U.S. Defense Secretary Pete Hegseth announced a six-month Pentagon review of American force posture and basing in Europe during a June 18 meeting of NATO defense ministers in Brussels. Hegseth called for a NATO 3.0 reboot, urging European allies and Canada to assume primary responsibility for the continent's conventional defense. He criticized allies for denying U.S. forces base access and overflight during the war in Iran, calling the lack of support shameful and labeling the current alliance a paper tiger.
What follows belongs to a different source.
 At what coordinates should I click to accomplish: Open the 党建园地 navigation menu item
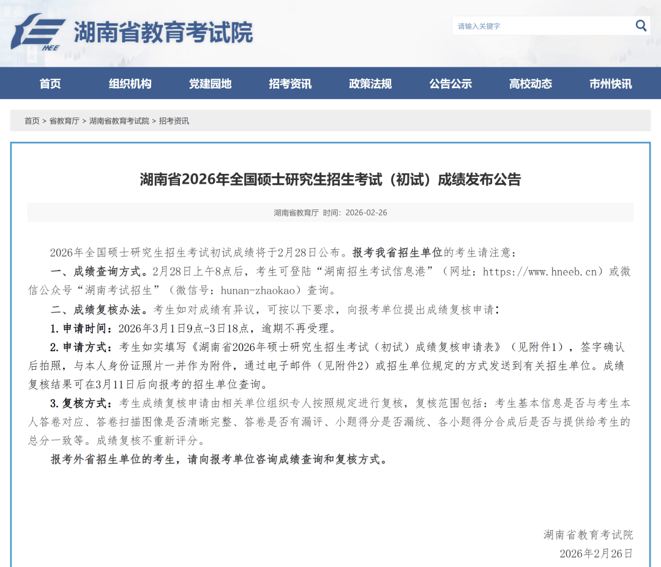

As part of this strategic shift to prioritize the Indo-Pacific, the United States is reducing assets available for NATO crises. Reported cuts include reducing F-16 and F-15 fighter jets from 150 to 100, removing all eight aerial refueling tankers, and redeploying an aircraft carrier and a missile-launching submarine. Hegseth further warned that future U.S. financial contributions to NATO's organizational costs will be contingent on allies meeting a defense spending target of 5% of GDP by 2035.
NATO Secretary General Mark Rutte downplayed the tensions, noting that European allies and Canada increased defense spending by $90 billion in 2025. While German Defense Minister Boris Pistorius warned that rapid capability withdrawals are dangerous, Rutte maintained that the alliance remains stable. In a related development, President Donald Trump ordered the withdrawal of 5,000 U.S. troops from Germany following criticism of the Iran war strategy. To reassure allies, the NATO Nuclear Planning Group affirmed that strategic nuclear forces remain the alliance's supreme security guarantee. These developments precede a NATO summit scheduled for July 7-8 in Ankara, Turkey.